Exercise instructions → Retyped exactly and without pictures, the lines from the one with "Where should I click to: Expand" through the end of the listing must form the entire answer.

Data to use →

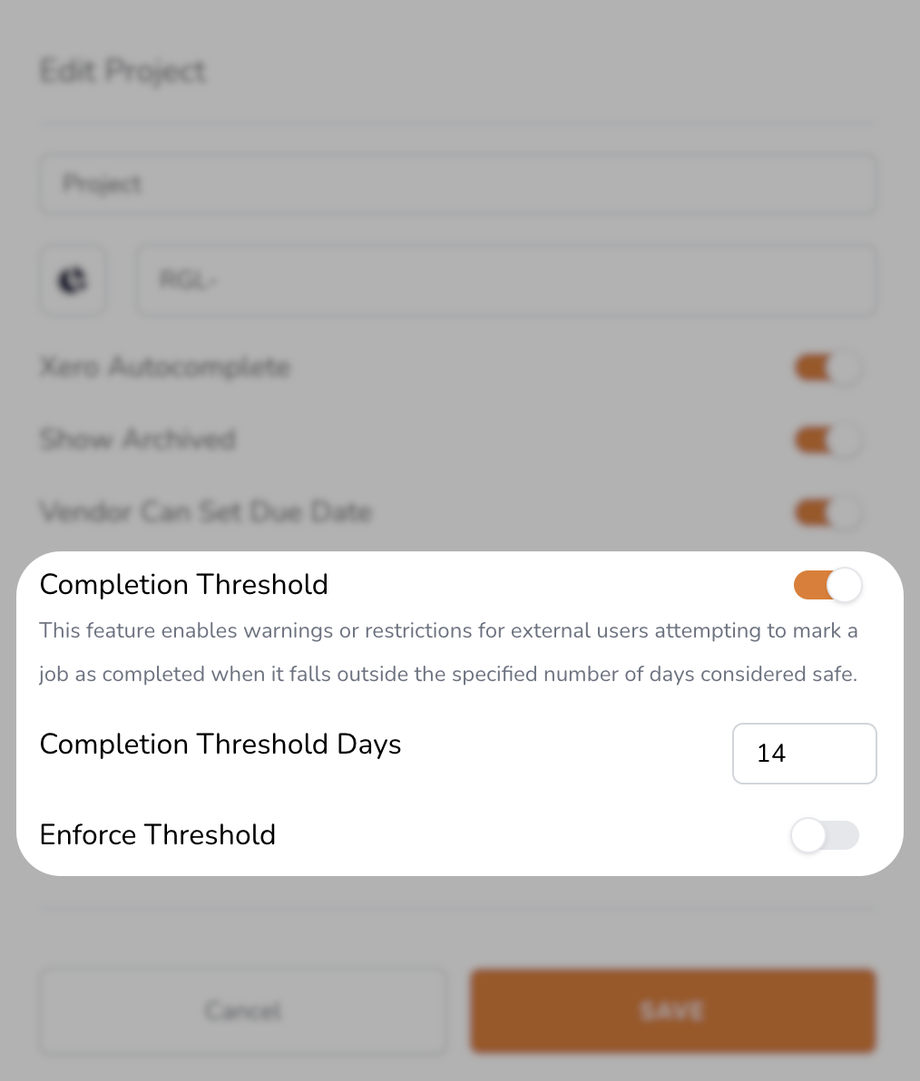Click the Enforce Threshold label text
Screen dimensions: 920x1081
[x=157, y=835]
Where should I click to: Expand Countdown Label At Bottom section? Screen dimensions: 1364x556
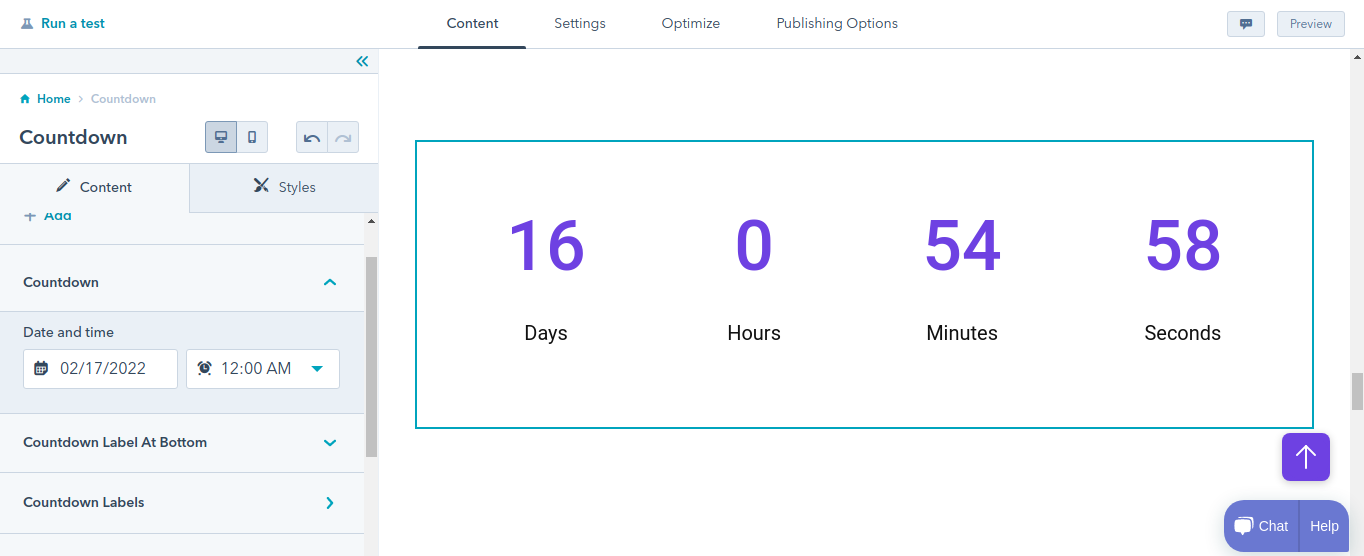330,443
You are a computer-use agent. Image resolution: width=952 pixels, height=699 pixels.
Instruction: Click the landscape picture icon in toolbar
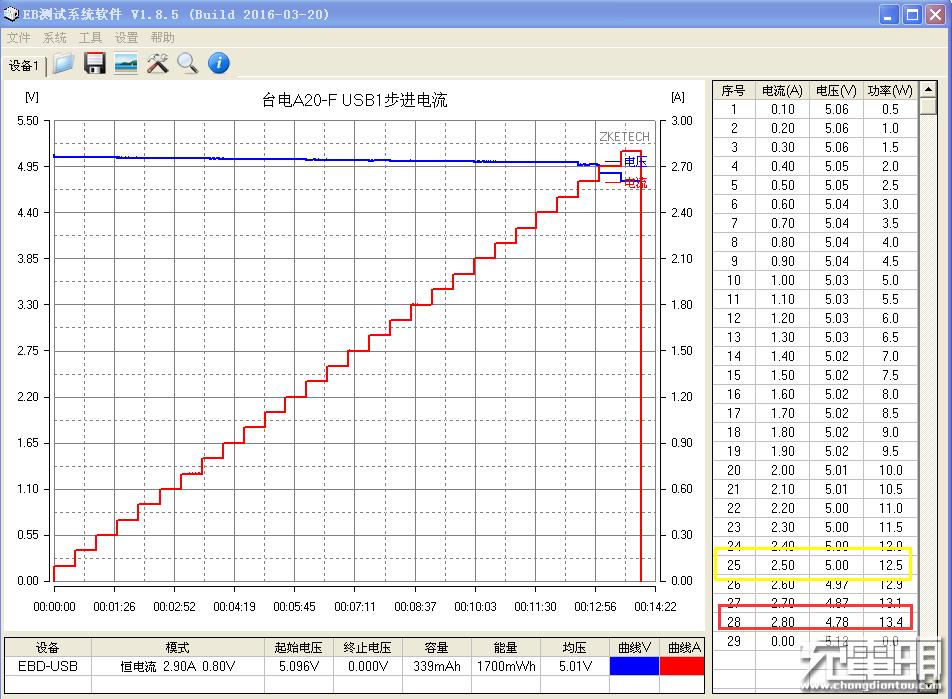[126, 64]
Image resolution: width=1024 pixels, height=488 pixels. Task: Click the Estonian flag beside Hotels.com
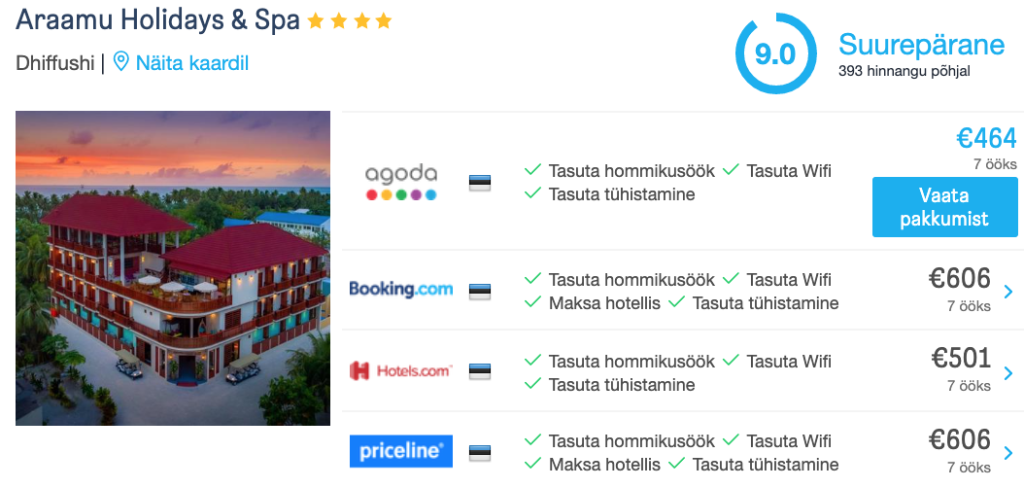[480, 371]
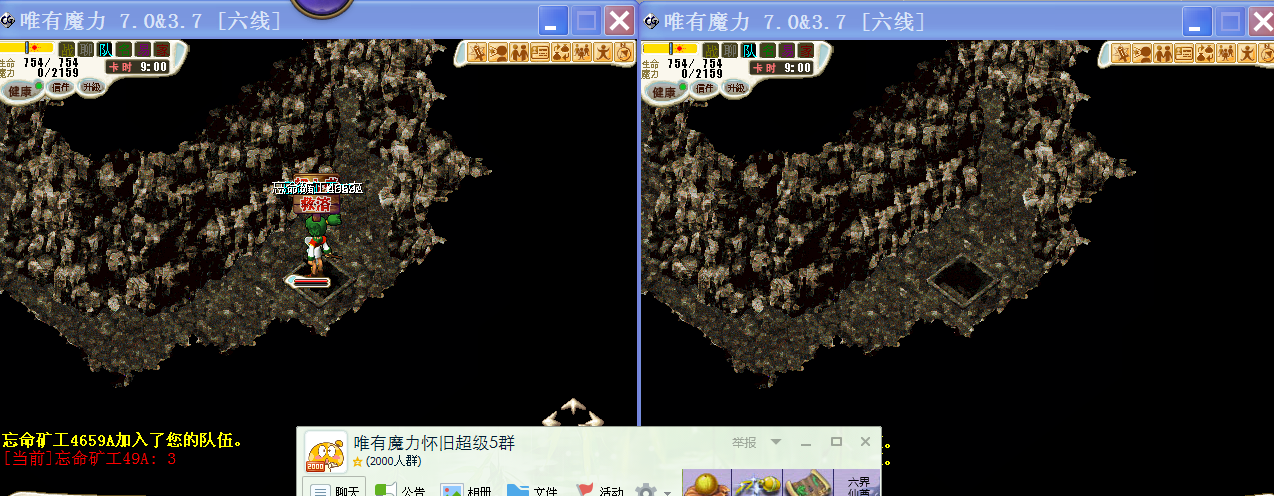This screenshot has height=496, width=1274.
Task: Click the first crossed-tool icon in right toolbar
Action: pos(1122,52)
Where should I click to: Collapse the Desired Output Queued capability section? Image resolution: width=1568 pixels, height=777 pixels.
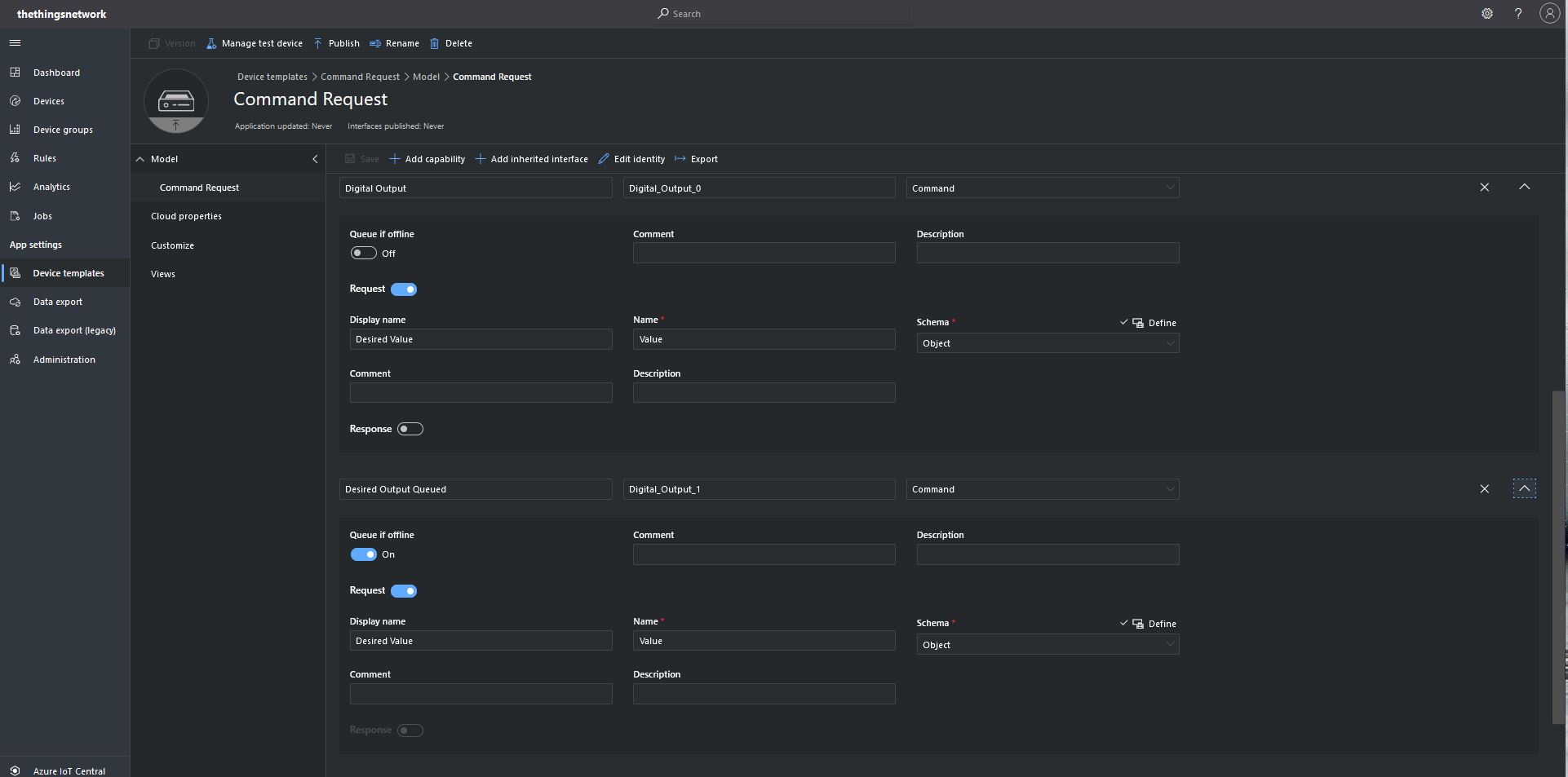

Task solution →
Where should I click to: Expand Countdown Label At Bottom section? Screen dimensions: 1364x556
330,443
You are a computer-use agent. Image resolution: width=952 pixels, height=699 pixels.
Instruction: Click the landscape picture icon in toolbar
[126, 64]
Image resolution: width=1024 pixels, height=488 pixels. Task: Click the Estonian flag beside Hotels.com
[480, 371]
This screenshot has height=496, width=1274.
Task: Click the first crossed-tool icon in right toolbar
Action: pos(1122,52)
Where should I click to: Collapse the Desired Output Queued capability section? Image resolution: width=1568 pixels, height=777 pixels.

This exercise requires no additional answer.